Now Peter and John went up together into the temple at the hour of prayer, being the ninth hour.

And a certain man lame from his mother's womb was carried, whom they laid daily at the gate of the temple which is called Beautiful, to ask alms of them that entered into the temple;

Who seeing Peter and John about to go into the temple asked an alms.

And Peter, fastening his eyes upon him with John, said, Look on us.

And he gave heed unto them, expecting to receive something of them.

Then Peter said, Silver and gold have I none; but such as I have give I thee: In the name of Jesus Christ of Nazareth rise up and walk.

And he took him by the right hand, and lifted him up: and immediately his feet and ankle bones received strength.

And he leaping up stood, and walked, and entered with them into the temple, walking, and leaping, and praising God.

And all the people saw him walking and praising God:

10 And they knew that it was he which sat for alms at the Beautiful gate of the temple: and they were filled with wonder and amazement at that which had happened unto him.

11 And as the lame man which was healed held Peter and John, all the people ran together unto them in the porch that is called Solomon's, greatly wondering.

12 And when Peter saw it, he answered unto the people, Ye men of Israel, why marvel ye at this? or why look ye so earnestly on us, as though by our own power or holiness we had made this man to walk?

13 The God of Abraham, and of Isaac, and of Jacob, the God of our fathers, hath glorified his Son Jesus; whom ye delivered up, and denied him in the presence of Pilate, when he was determined to let him go.

14 But ye denied the Holy One and the Just, and desired a murderer to be granted unto you;

15 And killed the Prince of life, whom God hath raised from the dead; whereof we are witnesses.

16 And his name through faith in his name hath made this man strong, whom ye see and know: yea, the faith which is by him hath given him this perfect soundness in the presence of you all.

17 And now, brethren, I wot that through ignorance ye did it, as did also your rulers.

18 But those things, which God before had shewed by the mouth of all his prophets, that Christ should suffer, he hath so fulfilled.
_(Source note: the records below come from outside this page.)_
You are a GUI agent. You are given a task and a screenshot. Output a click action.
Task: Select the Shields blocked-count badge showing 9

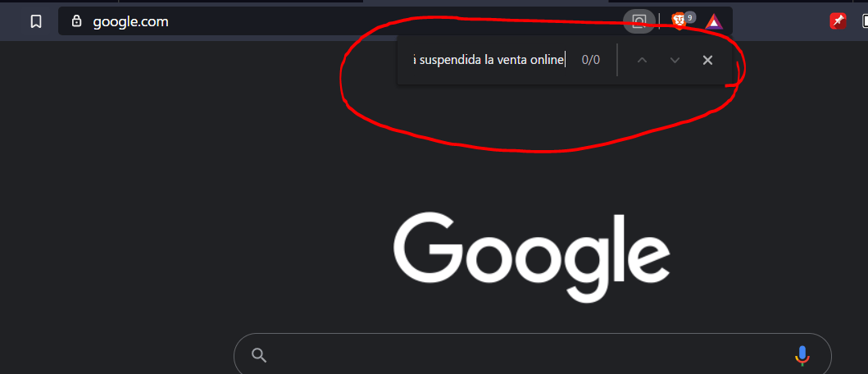point(689,18)
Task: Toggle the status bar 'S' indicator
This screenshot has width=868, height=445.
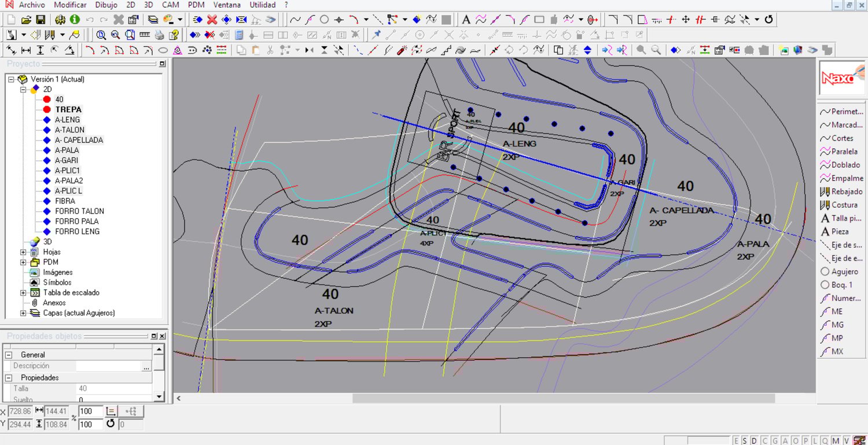Action: click(x=745, y=441)
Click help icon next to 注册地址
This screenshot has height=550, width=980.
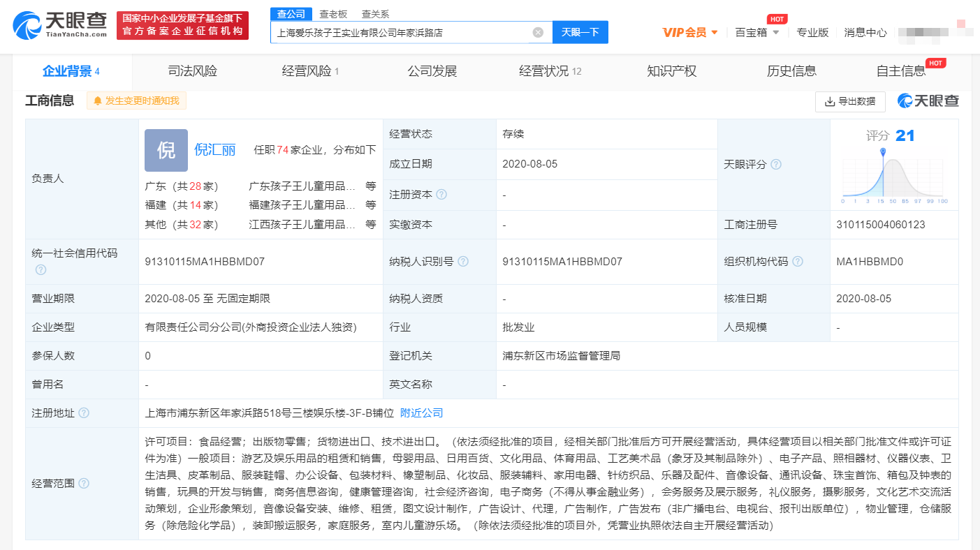(x=84, y=413)
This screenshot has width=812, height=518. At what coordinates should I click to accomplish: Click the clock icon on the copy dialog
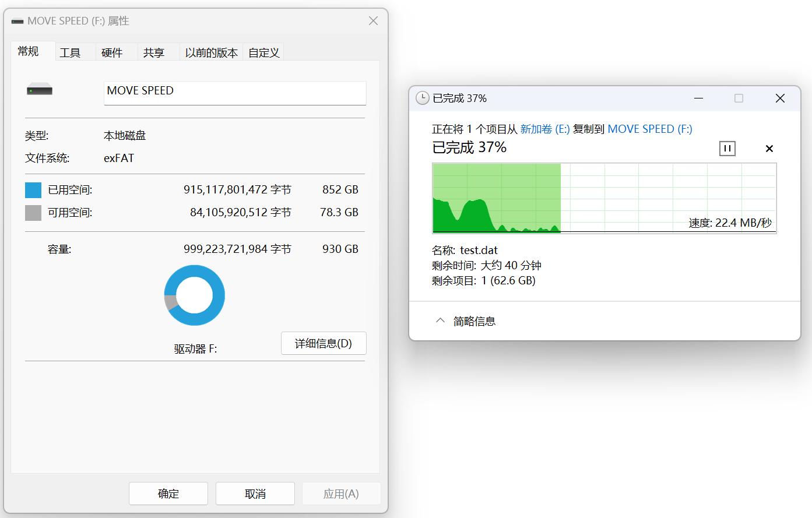pos(424,98)
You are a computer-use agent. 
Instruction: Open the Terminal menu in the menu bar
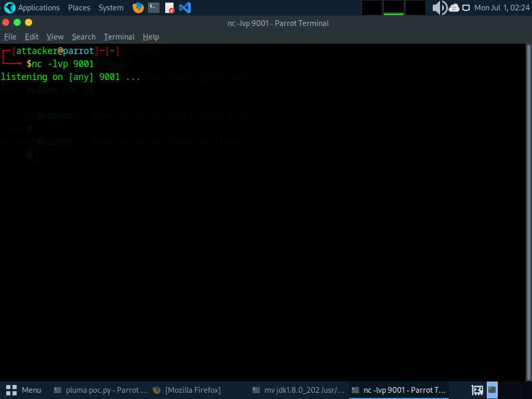click(x=119, y=37)
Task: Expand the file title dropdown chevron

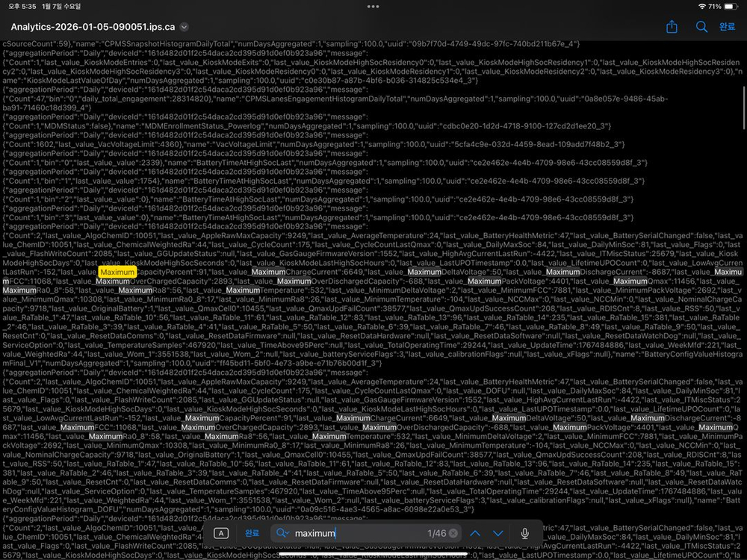Action: (x=185, y=27)
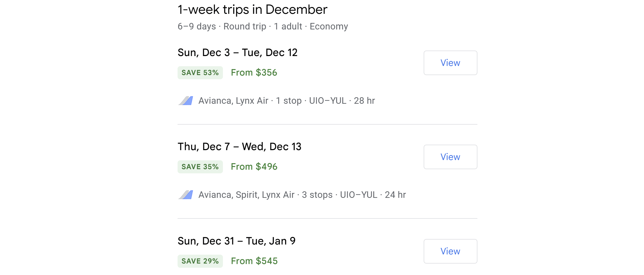This screenshot has height=275, width=644.
Task: Click UIO–YUL 24 hr route text
Action: point(373,195)
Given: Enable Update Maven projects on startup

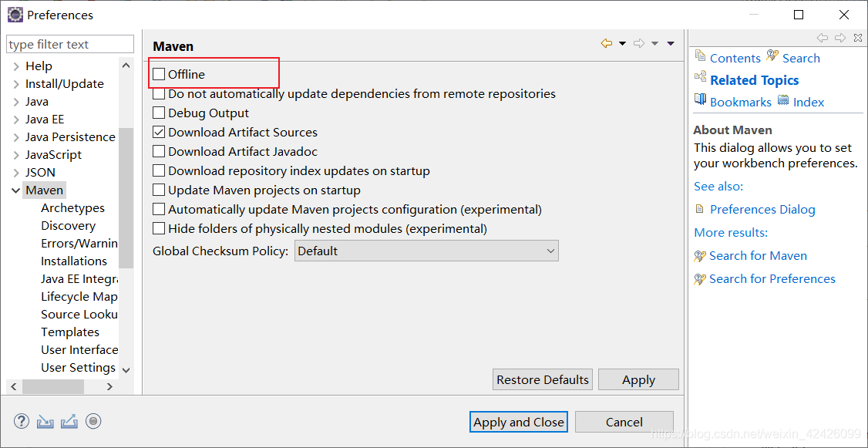Looking at the screenshot, I should [159, 190].
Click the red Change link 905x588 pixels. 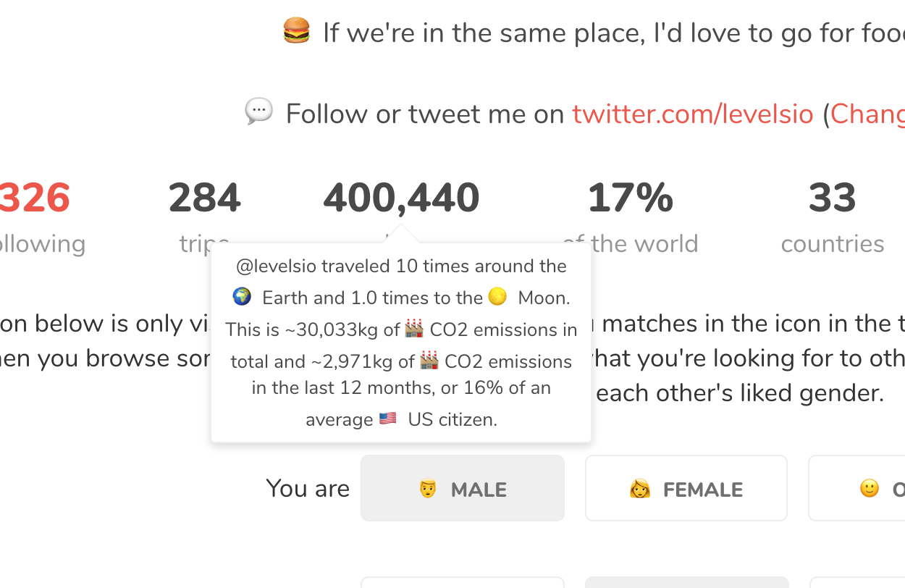pos(867,114)
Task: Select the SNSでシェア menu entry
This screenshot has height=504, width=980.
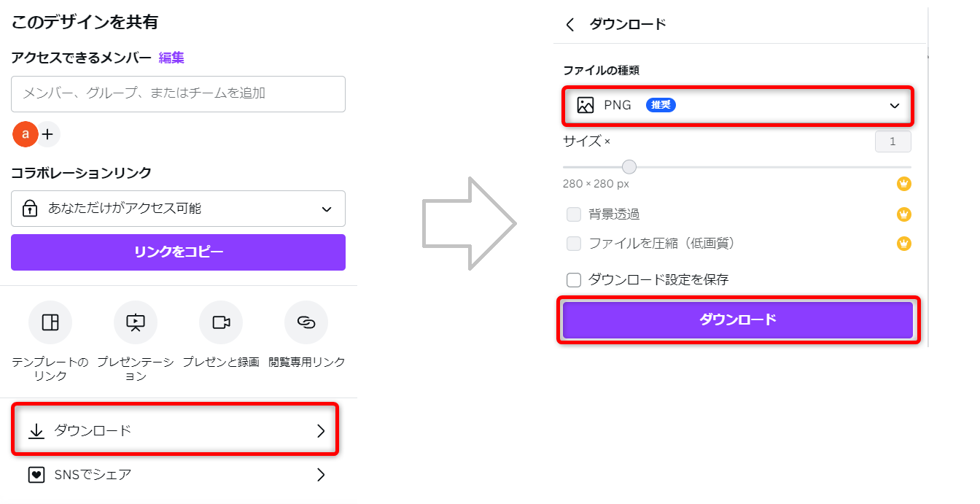Action: tap(93, 475)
19 Repent ye therefore, and be converted, that your sins may be blotted out, when the times of refreshing shall come from the presence of the Lord.

20 And he shall send Jesus Christ, which before was preached unto you:

21 Whom the heaven must receive until the times of restitution of all things, which God hath spoken by the mouth of all his holy prophets since the world began.

22 For Moses truly said unto the fathers, A prophet shall the Lord your God raise up unto you of your brethren, like unto me; him shall ye hear in all things whatsoever he shall say unto you.

23 And it shall come to pass, that every soul, which will not hear that prophet, shall be destroyed from among the people.

24 Yea, and all the prophets from Samuel and those that follow after, as many as have spoken, have likewise foretold of these days.

25 Ye are the children of the prophets, and of the covenant which God made with our fathers, saying unto Abraham, And in thy seed shall all the kindreds of the earth be blessed.

26 Unto you first God, having raised up his Son Jesus, sent him to bless you, in turning away every one of you from his iniquities.